▶ [PROBLEM REQUIREMENTS] Pick out and copy each line in the records below that contains the word "badge".

▶ [DATA ROWS]
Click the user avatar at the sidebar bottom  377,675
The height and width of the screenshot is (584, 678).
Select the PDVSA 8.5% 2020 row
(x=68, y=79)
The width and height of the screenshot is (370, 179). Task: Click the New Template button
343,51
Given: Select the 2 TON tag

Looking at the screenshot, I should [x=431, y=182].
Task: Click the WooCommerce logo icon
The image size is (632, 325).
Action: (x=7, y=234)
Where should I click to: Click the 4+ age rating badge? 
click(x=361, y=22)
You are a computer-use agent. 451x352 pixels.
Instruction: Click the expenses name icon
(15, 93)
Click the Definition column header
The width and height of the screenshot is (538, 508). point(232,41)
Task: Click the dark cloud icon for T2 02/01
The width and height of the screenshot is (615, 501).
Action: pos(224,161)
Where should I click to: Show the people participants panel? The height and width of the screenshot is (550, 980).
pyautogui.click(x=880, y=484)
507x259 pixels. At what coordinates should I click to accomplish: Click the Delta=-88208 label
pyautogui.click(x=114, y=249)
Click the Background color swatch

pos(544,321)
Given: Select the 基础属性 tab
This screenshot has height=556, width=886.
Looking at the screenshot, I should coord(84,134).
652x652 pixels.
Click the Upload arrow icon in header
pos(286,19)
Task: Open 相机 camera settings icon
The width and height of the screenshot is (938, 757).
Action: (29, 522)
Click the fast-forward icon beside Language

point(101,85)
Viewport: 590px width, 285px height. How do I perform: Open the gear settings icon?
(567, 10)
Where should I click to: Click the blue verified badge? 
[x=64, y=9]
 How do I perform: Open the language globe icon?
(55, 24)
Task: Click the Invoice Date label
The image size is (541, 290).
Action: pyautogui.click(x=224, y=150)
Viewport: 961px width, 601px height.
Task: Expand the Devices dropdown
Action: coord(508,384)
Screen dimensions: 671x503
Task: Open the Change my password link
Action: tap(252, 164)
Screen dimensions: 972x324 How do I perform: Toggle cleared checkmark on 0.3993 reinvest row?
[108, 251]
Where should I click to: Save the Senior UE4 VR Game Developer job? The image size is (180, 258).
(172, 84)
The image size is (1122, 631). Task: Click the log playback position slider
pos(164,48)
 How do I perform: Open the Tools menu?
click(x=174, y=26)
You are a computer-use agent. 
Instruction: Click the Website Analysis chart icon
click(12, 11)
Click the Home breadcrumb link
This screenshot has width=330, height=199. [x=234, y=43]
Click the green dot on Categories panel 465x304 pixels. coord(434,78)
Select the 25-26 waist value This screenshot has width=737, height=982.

▶ [TASK SOLUTION]
Where should I click to: Click the 4+ age rating badge? 
Where should I click to: Click the blue verified badge? 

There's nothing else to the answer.